> _EXTRACT_
Ogallala was the "Gateway to the Northern Plains" from the 1870s to 1885. Cattle kings from Montana to Texas haggled over prices in "Tuck's Saloon" where gold flowed freely across the tables, liquor across the bar, and occasionally blood across the floor when some cowhand's luck ran out in this untamed territory.
Earlier, trappers had learned about friendly Indians, the Pawnee in the Republican valley, and those not so friendly, the Sioux to the north, who were a constant menace. White men found it very dangerous to travel near a bluff in this area that was the sacred council grounds of the Sioux. The government placed forts at intervals along the Oregon Trail, and soldiers to protect those traveling across the plains to the west.
It is assumed that Ogallala had its beginning in 1867 when the Union Pacific forged an "iron trail" along the Platte. While there were many who worked on the railroad and followed the railhead, Ogallala's early history was unspectacular. For many years it promised to be nothing more than a section house (with a dining hall for travelers), water tank for the trains, and a place where the frontier crossed paths with progress.
Louis Aufdengarten, who arrived with the army in 1868, established a general store and saloon on the corner of Railroad Street and the trail leading south to the Platte. He did business primarily with the buffalo hunters.
Ogallala, a name taken from the Oglala branch of Teton Sioux Indians, did not have a post office until 1873. Philip Lonergan, who had worked on the railroad, was named postmaster. In 1874 the railroad built holding pens and loading chutes just west of town, hoping to attract shippers. Soon Ogallala became a cowtown. "The Cowboy's Rest," "Crystal Palace," and "Ogallala House" were built to accommodate the drovers bringing huge herds of cattle up the Chisholm and Texas Trails to the railroad.
In the late 1870s when the Sioux had been confined to reservations, cattlemen and ranchers forged into the open area. It is noted that in 1880 Ogallala still consisted of only a few shops, a school, hotel, two dwelling houses, and about 25 permanent residents. A courthouse was built in 1888.

> _SUPPLIED RECORDS_
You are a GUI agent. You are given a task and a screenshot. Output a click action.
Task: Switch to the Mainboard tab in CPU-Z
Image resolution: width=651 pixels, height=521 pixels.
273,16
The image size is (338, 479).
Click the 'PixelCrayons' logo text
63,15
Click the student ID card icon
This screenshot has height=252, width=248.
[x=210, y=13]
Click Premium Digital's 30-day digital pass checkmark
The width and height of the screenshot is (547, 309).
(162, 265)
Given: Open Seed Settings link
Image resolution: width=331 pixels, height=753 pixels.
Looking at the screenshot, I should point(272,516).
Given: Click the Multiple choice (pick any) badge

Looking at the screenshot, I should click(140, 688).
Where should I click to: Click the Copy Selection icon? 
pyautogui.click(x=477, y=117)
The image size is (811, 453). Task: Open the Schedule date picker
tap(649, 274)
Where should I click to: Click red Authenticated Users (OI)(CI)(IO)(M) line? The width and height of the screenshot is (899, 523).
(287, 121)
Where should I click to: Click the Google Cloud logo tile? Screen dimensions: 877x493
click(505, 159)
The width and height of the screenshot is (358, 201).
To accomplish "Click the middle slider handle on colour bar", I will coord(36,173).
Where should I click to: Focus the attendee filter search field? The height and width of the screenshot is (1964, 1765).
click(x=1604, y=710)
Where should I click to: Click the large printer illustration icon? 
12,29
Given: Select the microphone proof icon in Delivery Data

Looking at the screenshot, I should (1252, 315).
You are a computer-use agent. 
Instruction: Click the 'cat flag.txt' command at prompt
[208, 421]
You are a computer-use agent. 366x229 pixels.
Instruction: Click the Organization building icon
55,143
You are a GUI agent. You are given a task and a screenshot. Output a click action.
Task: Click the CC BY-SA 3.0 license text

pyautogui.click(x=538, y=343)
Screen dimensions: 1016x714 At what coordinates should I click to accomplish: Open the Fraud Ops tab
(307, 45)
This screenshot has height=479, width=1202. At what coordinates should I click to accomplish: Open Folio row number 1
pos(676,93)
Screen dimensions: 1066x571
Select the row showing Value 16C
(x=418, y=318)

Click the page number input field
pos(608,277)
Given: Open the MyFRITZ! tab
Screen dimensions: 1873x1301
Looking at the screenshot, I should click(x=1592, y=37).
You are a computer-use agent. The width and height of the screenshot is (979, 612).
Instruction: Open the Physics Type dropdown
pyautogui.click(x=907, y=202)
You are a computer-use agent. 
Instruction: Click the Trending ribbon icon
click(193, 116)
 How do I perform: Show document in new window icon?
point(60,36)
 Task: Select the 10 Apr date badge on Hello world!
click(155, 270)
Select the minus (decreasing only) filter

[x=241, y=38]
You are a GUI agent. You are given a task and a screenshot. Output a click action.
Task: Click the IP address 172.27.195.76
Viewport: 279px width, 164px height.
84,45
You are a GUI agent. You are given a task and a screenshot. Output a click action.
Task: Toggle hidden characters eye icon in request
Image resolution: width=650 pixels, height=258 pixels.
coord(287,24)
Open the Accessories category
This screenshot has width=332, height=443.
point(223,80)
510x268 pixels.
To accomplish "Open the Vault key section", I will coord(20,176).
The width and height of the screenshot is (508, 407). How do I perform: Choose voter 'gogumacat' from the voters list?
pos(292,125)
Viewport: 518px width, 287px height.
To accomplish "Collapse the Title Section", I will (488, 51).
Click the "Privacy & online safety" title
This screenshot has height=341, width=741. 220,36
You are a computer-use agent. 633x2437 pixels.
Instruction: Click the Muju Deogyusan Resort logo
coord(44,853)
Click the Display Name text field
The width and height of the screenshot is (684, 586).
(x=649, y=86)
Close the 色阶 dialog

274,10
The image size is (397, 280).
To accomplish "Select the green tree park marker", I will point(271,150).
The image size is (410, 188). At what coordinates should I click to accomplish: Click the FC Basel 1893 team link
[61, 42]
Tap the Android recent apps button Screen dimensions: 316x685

> _ACTIVITY LIST_
**A.** In the text on Ogallala's history, who was named postmaster when the town got its post office in 1873?
**B.** Continue the account of Ogallala's history with the next part after its last sentence.
The records were drawn from a different source than the Ogallala text.

> _ANSWERS TO EACH TASK_
**A.** Philip Lonergan

**B.**
Winters and early spring were quite placid, but in June things began to hum as the first Texas trail herds arrived. Soon sleeping rooms and meals were hard to find. Tales of law and order are classic, and "Boot Hill" is a real place. Activity continued at a fever pitch until late summer. By November the cowboys had gone home and the floaters, gamblers, and trades-people drifted back to Omaha or Cheyenne. People lived in quiet repose until the next spring.
Farmers and settlers arrived in Ogallala in the mid-1880s, encouraged by the U.P.'s promotion to buy their "cheap land." When an epidemic of Texas fever was brought in by cattle that trailed across the plains in 1884, it ended the romantic "cowboy era." The disease spread quickly and caused heavy losses to local herds. A ban on Texas cattle was a blow to the community, the stockyards, and those who lived on the seasonal influx of money. The local cattle industry rose again, with Ogallala the commercial center of the Platte valley -- but in a modified form and never again as in those wild early years.
There were two early newspapers, the "Keith County News," owned by Anna Gray Clark, a proponent of the Democratic party, and the "Republican," under the leadership of Mrs. Cary Goodall, supporting that political view. There was a constant conflict of opinion, giving historians at least two sides to every incident.
For many years the Platte had to be forded. This was always dangerous because of the fast current and quicksand beneath the waters. A bridge was built in 1884 for $12,000, but was said to be very unstable.
Even in its infancy, Ogallala established schools and churches. Over the years the town's civic government has kept pace with the needs of a growing community. Major roads now include U.S. Highways 30 and 26, Nebraska Highway 61, and Interstate 80 just south across the Platte.
The Ogallala of today is a delightful contrast of the old and new. One can tour "Front Street," then shop "Main Street" with many retail shops and awholesale district. Lake McConaughy, just a few miles north, provides the finest in fishing, boating, recreation, and the advantage of irrigated croplands. The economy is highly diversified.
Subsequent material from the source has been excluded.